Pada lubang hitam supermasif, kita dapat memasuki horison peristiwa tanpa
mengalami proses spagetifikasi dan akan mengalaminya kemudian saat sudah berada
di dalam horison peristiwa. Pada lubang hitam yang lebih kecil, efek bakmi
sudah terasa bahkan sebelum kita memasuki horison peristiwa.
Begitu kita masuk ke dalam horison
peristiwa, materi penyusun tubuh kita akan menyatu dengan seluruh massa lubang
hitam. Dengan demikian, objek apapun yang masuk ke dalam horison peristiwa akan
menyatu dengan lubang hitam dan demikian massanya total lubang hitam tersebut
akan bertambah.
Singularitas
Di pusat setiap lubang hitam
terdapat titik yang dinamakan titik singularitas, yaitu titik di mana kepadatan
massa dan kurvatur ruang-waktu bernilai tak hingga.
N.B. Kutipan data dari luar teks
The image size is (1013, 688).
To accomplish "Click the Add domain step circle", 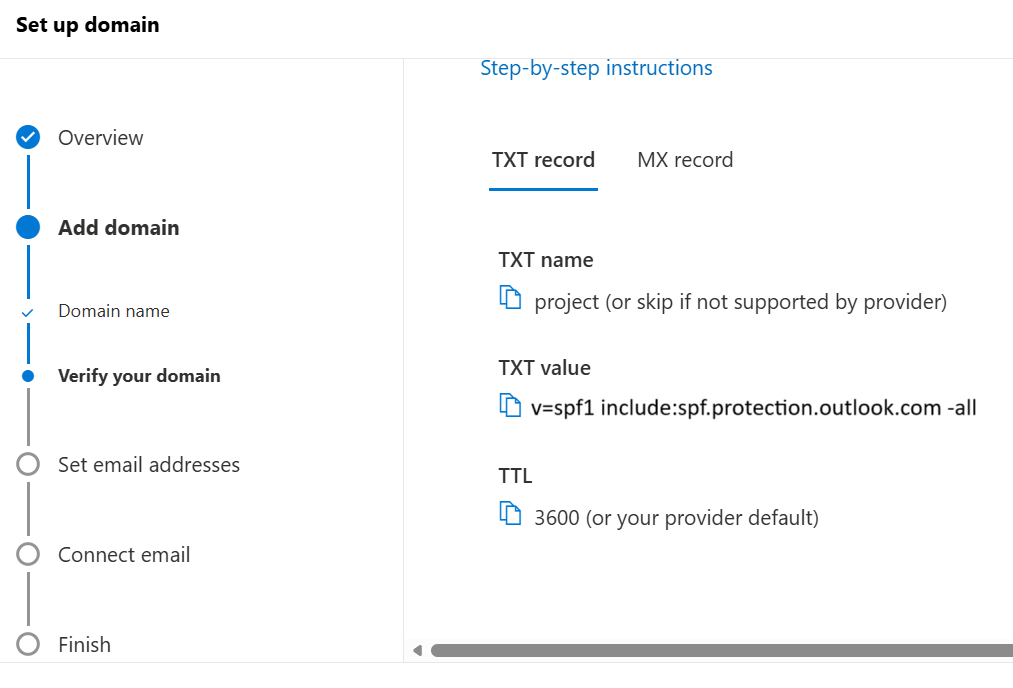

Pada titik ini hukum-hukum
fisika yang kita ketahui tidak lagi bekerja. Pada titik singularitas terjadi
penyatuan gaya-gaya fundamental di alam semesta. Karena kita tidak mengetahui
seperti apa bentuk perpaduan tersebut, maka kita tak dapat menjelaskan apa yang
terjadi pada titik singularitas lubang hitam.
Bila kita sudah dapat menjelaskan
bagaimana cara bekerjanya gravitasi pada skala subatomik, yaitu teori yang
dinamakan teori gravitasi kuantum, maka diharapkan kita akan dapat menjelaskan
apa yang terjadi pada titik singularitas.
Pembentukan
lubang hitam
Bagaimana lubang hitam bisa
terbentuk? Lubang hitam seukuran bintang terbentuk ketika sebuah bintang masif
(masif di sini maksudnya ia punya massa 25 kali massa Matahari kita atau
lebih). Ketika bintang tersebut kehabisan bahan bakar untuk menahan tarikan
gravitasinya sendiri, maka bintang masif tersebut akan runtuh ke arah pusatnya.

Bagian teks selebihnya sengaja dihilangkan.